TRY IT –
From the very first line down to the line containing "You are a computer-use", write out the material exactly as it appears, and no more.

GIVEN INFORMATION –
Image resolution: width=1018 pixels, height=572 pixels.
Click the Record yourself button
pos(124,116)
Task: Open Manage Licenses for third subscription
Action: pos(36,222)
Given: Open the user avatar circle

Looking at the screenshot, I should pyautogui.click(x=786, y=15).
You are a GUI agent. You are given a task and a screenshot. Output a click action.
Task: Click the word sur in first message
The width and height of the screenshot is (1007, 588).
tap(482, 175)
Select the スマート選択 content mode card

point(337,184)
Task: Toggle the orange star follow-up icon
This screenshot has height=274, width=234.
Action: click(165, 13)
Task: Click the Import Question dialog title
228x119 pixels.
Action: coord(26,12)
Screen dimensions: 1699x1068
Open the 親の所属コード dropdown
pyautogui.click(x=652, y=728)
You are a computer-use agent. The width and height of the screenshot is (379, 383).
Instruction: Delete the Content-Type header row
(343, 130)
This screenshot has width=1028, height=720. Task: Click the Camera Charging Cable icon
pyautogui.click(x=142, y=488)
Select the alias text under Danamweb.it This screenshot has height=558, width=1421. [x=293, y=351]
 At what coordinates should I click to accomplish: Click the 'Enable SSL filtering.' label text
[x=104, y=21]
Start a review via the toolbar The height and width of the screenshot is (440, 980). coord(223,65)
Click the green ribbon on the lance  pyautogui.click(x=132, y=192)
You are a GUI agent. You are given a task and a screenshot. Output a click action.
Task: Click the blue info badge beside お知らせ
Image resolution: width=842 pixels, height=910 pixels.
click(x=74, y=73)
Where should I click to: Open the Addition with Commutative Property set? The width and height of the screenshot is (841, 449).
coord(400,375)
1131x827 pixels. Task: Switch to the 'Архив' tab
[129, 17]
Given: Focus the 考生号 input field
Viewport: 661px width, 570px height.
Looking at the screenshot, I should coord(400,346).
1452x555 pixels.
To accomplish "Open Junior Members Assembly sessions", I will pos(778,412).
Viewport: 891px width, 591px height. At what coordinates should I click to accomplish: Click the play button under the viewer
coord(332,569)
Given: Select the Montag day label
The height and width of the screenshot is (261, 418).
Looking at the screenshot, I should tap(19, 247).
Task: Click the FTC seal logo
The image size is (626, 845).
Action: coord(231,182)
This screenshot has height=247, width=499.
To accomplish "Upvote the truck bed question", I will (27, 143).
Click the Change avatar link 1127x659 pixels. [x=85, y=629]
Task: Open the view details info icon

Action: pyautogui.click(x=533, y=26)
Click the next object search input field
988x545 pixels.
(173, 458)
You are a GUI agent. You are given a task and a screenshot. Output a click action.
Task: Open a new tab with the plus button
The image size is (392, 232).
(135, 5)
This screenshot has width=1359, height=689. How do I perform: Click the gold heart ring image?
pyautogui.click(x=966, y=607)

EXERCISE RESPONSE –
Image resolution: width=1018 pixels, height=572 pixels.
Click the Record yourself button
pos(124,116)
Task: Open Manage Licenses for third subscription
Action: pos(36,222)
Given: Open the user avatar circle

Looking at the screenshot, I should pyautogui.click(x=786, y=15).
You are a GUI agent. You are given a task and a screenshot. Output a click action.
Task: Click the word sur in first message
The width and height of the screenshot is (1007, 588).
tap(482, 175)
Select the スマート選択 content mode card

point(337,184)
Task: Toggle the orange star follow-up icon
This screenshot has height=274, width=234.
Action: click(165, 13)
Task: Click the Import Question dialog title
228x119 pixels.
Action: coord(26,12)
Screen dimensions: 1699x1068
Open the 親の所属コード dropdown
pyautogui.click(x=652, y=728)
You are a computer-use agent. The width and height of the screenshot is (379, 383).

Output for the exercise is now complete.